▶ REQUIREMENT A
Please give the listing's lines as a numbered list, from the line holding "501x379 pixels. Task: Jump" through the line holding "Click the orange", inclusive. Leave out any blank lines.

The OED glosses the modern meaning (its Sense 2) as

An official list or schedule setting forth the several customs duties to be imposed on imports and exports; a table or book of rates; any item of such a list, the impost (on any article); also the whole body or system of such duties as established in any country.

The earliest citation for that sense is from 1592.

But interestingly, the word tariff isn't used in the text of the U.S. Constitution — the concept is referenced in longer or more general phrases:

In Section 10: Powers Denied to the States, it says

No State shall, without the Consent of the Congress, lay any Imposts or Duties on Imports or Exports, except what may be absolutely necessary for executing it's inspection Laws: and the net Produce of all Duties and Imposts, laid by any State on Imports or Exports, shall be for the Use of the Treasury of the United States; and all such Laws shall be subject to the Revision and Controul of the Congress.

▶ RAW DATA
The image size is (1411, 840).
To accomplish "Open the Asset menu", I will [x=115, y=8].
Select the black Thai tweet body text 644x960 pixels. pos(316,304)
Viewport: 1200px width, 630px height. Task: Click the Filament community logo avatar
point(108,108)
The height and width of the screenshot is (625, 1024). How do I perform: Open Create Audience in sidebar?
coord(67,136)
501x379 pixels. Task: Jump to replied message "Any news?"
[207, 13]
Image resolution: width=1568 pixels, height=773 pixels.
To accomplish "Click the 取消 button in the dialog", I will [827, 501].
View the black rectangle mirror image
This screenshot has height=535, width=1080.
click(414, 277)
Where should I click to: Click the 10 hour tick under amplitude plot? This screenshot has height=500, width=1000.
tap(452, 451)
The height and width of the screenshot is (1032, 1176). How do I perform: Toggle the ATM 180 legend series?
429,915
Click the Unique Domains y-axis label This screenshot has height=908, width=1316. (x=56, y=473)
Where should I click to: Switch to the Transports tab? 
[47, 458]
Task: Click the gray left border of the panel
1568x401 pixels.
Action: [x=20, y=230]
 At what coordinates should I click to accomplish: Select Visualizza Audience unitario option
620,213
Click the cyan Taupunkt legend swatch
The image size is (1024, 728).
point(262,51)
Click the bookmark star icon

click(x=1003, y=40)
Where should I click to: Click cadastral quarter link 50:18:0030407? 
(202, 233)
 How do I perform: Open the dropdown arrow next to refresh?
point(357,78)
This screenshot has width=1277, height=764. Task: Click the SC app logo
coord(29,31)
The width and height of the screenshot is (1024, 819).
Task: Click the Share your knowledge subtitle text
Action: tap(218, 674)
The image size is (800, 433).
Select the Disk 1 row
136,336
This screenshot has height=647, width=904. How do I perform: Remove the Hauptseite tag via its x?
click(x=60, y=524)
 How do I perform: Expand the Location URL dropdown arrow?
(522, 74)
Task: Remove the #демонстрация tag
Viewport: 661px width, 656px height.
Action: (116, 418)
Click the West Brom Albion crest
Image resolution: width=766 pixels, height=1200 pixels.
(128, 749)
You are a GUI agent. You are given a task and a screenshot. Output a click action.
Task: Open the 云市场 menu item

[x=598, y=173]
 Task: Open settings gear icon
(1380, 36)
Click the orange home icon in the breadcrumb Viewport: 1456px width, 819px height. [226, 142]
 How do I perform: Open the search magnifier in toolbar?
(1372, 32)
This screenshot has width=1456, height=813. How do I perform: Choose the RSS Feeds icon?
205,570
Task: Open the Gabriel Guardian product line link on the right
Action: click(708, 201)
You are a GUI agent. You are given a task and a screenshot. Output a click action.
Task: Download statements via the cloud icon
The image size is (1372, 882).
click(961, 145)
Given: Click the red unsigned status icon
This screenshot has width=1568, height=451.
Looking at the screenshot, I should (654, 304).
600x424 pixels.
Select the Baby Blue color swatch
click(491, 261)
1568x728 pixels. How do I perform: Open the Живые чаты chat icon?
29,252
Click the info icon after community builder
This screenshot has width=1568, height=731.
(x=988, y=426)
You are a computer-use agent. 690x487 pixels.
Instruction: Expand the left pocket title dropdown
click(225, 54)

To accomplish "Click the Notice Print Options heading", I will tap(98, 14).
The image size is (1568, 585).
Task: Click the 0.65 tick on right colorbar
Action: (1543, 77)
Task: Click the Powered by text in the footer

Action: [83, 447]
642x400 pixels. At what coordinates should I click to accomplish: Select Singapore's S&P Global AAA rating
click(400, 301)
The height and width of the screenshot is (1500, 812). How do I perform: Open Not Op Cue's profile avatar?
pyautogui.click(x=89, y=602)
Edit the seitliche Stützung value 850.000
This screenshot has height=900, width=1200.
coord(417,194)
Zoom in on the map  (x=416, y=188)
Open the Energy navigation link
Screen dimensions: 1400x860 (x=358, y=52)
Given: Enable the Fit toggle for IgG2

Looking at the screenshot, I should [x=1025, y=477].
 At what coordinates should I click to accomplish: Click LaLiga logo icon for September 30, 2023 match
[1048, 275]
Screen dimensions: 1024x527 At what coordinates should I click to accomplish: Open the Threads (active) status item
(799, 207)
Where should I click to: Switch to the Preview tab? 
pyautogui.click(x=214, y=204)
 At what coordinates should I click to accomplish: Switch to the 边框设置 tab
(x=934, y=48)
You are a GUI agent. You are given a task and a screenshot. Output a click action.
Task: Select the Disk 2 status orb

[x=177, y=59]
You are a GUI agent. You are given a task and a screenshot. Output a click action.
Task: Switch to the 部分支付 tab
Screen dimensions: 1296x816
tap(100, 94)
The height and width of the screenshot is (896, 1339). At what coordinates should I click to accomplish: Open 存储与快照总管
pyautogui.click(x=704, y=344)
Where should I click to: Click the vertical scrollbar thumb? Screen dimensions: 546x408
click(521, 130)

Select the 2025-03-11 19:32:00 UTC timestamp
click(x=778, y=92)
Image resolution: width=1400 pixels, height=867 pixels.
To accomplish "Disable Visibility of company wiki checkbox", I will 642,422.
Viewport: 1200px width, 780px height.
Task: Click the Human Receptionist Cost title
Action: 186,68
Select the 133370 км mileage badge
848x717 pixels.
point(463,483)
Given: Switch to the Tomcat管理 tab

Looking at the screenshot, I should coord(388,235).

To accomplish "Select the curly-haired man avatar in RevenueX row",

▶ REQUIREMENT B
Answer these questions from the passage on tariffs, one per line:
(i) Which numbered sense does the OED assign to the modern meaning?
(ii) What year is the earliest citation for that sense?
(iii) According to Section 10, whose consent must a State have to lay imposts or duties on imports or exports?

▶ TASK RESULT A
1. 501x379 pixels. Task: Jump to replied message "Any news?"
2. [207, 13]
3. Image resolution: width=1568 pixels, height=773 pixels.
4. To accomplish "Click the 取消 button in the dialog", I will [827, 501].
5. View the black rectangle mirror image
6. This screenshot has height=535, width=1080.
7. click(414, 277)
8. Where should I click to: Click the 10 hour tick under amplitude plot? This screenshot has height=500, width=1000.
9. tap(452, 451)
10. The height and width of the screenshot is (1032, 1176). How do I perform: Toggle the ATM 180 legend series?
11. 429,915
12. Click the Unique Domains y-axis label This screenshot has height=908, width=1316. (x=56, y=473)
13. Where should I click to: Switch to the Transports tab? 
14. [47, 458]
15. Task: Click the gray left border of the panel
16. 1568x401 pixels.
17. Action: [x=20, y=230]
18.  At what coordinates should I click to accomplish: Select Visualizza Audience unitario option
19. 620,213
20. Click the cyan Taupunkt legend swatch
21. The image size is (1024, 728).
22. point(262,51)
23. Click the bookmark star icon
24. click(x=1003, y=40)
25. Where should I click to: Click cadastral quarter link 50:18:0030407? 
26. (202, 233)
27.  How do I perform: Open the dropdown arrow next to refresh?
28. point(357,78)
29. This screenshot has width=1277, height=764. Task: Click the SC app logo
30. coord(29,31)
31. The width and height of the screenshot is (1024, 819).
32. Task: Click the Share your knowledge subtitle text
33. Action: tap(218, 674)
34. The image size is (800, 433).
35. Select the Disk 1 row
36. 136,336
37. This screenshot has height=647, width=904. How do I perform: Remove the Hauptseite tag via its x?
38. click(x=60, y=524)
39.  How do I perform: Expand the Location URL dropdown arrow?
40. (522, 74)
41. Task: Remove the #демонстрация tag
42. Viewport: 661px width, 656px height.
43. Action: (116, 418)
44. Click the West Brom Albion crest
45. Image resolution: width=766 pixels, height=1200 pixels.
46. (128, 749)
47. You are a GUI agent. You are given a task and a screenshot. Output a click action.
48. Task: Open the 云市场 menu item
49. [x=598, y=173]
50.  Task: Open settings gear icon
51. (1380, 36)
52. Click the orange home icon in the breadcrumb Viewport: 1456px width, 819px height. [226, 142]

▶ TASK RESULT B
(i) Sense 2
(ii) 1592
(iii) The Congress